WHAT IS NEEDED.
I would like the number of lines in the data that contain the word "from". Please give that number alone.

*** Opening of DATASET EXTRACT ***

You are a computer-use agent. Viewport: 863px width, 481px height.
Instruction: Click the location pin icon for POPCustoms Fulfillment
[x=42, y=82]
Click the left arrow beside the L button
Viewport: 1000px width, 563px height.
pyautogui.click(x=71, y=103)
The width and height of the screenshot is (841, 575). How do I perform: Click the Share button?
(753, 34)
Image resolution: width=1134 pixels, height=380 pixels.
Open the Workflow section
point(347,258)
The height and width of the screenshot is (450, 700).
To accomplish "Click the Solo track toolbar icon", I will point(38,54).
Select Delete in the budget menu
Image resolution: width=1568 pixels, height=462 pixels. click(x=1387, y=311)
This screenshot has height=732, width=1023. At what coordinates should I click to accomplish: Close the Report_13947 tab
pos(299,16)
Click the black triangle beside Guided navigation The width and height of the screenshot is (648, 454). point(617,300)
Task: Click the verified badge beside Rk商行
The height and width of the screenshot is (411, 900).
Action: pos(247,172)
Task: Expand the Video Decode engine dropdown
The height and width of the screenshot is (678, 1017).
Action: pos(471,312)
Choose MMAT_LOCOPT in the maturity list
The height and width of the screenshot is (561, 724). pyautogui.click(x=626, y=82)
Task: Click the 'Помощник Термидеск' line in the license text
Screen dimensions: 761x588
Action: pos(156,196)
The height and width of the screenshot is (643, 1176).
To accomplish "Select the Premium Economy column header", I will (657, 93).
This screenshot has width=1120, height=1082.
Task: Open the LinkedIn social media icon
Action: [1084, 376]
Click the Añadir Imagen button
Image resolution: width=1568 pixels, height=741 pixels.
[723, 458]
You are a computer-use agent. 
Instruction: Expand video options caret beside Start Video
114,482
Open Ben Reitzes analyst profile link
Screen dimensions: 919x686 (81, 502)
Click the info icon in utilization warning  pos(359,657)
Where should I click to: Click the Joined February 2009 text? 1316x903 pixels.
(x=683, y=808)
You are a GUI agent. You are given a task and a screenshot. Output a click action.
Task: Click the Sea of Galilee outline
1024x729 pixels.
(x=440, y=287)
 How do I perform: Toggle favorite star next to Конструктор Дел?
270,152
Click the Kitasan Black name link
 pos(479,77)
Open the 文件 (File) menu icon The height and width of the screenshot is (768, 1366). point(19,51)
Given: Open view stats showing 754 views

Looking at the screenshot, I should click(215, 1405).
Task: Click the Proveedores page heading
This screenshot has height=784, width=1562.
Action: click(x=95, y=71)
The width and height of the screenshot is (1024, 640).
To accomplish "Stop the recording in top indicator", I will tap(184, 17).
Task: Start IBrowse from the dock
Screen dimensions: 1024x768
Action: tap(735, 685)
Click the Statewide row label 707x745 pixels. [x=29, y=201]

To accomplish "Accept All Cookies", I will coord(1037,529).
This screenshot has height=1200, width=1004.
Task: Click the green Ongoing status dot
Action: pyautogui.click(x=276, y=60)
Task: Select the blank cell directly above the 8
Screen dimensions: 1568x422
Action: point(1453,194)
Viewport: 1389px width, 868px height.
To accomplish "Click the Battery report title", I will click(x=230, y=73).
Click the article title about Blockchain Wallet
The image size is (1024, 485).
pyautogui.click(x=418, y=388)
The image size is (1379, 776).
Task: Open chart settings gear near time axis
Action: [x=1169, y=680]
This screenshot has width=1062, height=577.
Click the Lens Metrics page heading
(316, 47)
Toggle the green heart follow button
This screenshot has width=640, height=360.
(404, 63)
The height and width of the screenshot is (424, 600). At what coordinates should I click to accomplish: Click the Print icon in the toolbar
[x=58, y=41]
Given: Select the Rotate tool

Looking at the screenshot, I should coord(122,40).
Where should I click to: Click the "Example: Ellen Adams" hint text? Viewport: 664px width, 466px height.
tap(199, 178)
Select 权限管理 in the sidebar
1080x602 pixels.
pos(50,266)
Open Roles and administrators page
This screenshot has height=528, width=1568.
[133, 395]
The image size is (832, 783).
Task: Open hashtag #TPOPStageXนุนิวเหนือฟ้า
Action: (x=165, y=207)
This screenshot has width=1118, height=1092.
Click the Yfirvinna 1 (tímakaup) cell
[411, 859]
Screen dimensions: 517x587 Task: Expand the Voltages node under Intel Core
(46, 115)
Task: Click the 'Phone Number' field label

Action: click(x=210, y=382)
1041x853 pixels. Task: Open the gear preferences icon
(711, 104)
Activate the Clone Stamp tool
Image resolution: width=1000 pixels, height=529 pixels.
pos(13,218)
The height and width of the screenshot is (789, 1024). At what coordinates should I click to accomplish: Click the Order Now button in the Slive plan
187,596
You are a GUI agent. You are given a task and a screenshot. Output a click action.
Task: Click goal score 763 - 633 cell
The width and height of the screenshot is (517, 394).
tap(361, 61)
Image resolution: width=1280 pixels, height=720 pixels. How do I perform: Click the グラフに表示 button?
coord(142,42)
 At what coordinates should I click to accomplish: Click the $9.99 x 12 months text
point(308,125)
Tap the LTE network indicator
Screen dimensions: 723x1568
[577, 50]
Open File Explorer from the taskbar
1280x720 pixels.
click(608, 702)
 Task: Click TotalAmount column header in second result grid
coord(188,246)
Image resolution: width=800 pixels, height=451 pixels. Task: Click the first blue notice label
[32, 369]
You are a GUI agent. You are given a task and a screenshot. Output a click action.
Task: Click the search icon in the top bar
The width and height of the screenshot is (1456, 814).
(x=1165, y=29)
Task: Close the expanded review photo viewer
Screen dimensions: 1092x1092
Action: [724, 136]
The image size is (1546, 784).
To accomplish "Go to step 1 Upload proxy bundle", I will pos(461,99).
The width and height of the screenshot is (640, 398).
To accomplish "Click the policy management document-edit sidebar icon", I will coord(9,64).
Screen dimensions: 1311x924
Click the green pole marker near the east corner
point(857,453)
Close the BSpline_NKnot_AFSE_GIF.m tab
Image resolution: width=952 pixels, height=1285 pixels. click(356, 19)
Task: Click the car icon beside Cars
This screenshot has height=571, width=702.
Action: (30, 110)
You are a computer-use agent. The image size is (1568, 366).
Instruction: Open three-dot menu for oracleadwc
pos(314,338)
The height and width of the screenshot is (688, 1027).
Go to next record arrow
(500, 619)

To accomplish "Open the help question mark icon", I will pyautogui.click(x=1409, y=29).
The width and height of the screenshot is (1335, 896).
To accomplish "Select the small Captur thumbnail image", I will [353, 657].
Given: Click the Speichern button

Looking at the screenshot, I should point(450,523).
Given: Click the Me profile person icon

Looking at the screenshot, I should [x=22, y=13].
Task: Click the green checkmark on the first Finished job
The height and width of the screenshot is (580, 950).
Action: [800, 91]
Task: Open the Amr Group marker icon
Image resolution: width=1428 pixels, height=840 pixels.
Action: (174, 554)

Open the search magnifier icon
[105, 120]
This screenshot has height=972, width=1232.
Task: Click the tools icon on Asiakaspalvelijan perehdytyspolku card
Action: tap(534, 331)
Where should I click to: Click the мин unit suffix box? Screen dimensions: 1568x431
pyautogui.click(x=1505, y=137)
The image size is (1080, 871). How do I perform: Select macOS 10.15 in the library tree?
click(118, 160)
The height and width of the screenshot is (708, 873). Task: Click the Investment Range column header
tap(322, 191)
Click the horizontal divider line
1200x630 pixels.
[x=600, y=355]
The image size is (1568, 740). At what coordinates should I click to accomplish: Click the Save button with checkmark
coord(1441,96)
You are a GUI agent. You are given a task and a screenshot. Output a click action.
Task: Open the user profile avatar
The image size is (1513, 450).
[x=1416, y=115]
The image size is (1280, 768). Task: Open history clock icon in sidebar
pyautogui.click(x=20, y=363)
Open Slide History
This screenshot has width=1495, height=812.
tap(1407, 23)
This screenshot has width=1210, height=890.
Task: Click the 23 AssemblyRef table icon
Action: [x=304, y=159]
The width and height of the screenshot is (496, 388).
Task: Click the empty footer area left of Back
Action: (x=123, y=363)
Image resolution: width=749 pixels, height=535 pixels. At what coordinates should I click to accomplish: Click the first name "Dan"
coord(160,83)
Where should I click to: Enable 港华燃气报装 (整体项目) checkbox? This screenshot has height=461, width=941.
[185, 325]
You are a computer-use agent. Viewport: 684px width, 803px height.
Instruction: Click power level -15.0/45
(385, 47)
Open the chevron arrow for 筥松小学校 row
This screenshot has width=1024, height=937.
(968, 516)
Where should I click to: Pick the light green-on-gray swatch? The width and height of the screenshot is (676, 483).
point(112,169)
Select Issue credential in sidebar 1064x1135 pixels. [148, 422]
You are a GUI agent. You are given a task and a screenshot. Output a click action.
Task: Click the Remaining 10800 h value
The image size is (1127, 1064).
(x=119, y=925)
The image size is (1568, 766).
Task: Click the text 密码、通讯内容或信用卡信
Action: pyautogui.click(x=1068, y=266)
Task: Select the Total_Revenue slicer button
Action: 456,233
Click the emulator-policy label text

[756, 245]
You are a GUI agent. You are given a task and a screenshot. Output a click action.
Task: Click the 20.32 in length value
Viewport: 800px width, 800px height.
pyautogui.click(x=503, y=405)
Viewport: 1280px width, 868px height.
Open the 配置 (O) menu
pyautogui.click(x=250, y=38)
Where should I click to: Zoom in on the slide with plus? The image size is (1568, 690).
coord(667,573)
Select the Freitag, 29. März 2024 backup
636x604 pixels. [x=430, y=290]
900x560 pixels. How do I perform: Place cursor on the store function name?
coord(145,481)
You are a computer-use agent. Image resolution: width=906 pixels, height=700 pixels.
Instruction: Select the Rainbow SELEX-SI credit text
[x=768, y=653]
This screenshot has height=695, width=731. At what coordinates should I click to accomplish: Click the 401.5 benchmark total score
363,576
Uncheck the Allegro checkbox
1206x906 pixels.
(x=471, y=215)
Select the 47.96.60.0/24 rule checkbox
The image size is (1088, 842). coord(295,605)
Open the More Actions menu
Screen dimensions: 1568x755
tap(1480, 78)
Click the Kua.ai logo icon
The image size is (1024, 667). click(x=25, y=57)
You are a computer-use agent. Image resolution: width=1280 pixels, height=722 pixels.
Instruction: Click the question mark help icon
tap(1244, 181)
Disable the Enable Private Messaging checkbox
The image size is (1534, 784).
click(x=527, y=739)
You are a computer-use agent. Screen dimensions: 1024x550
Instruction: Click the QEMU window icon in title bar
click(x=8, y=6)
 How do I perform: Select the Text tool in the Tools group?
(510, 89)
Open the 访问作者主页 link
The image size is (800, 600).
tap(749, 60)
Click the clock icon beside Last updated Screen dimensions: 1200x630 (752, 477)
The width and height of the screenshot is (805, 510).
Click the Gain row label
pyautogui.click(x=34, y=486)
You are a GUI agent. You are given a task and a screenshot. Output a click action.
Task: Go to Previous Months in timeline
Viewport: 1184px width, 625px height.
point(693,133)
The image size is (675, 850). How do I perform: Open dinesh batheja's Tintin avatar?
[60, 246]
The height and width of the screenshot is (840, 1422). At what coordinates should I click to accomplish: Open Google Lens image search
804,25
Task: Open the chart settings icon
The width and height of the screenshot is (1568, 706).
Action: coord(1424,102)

*** Close of DATASET EXTRACT ***

ANSWER FOR THE TASK.
2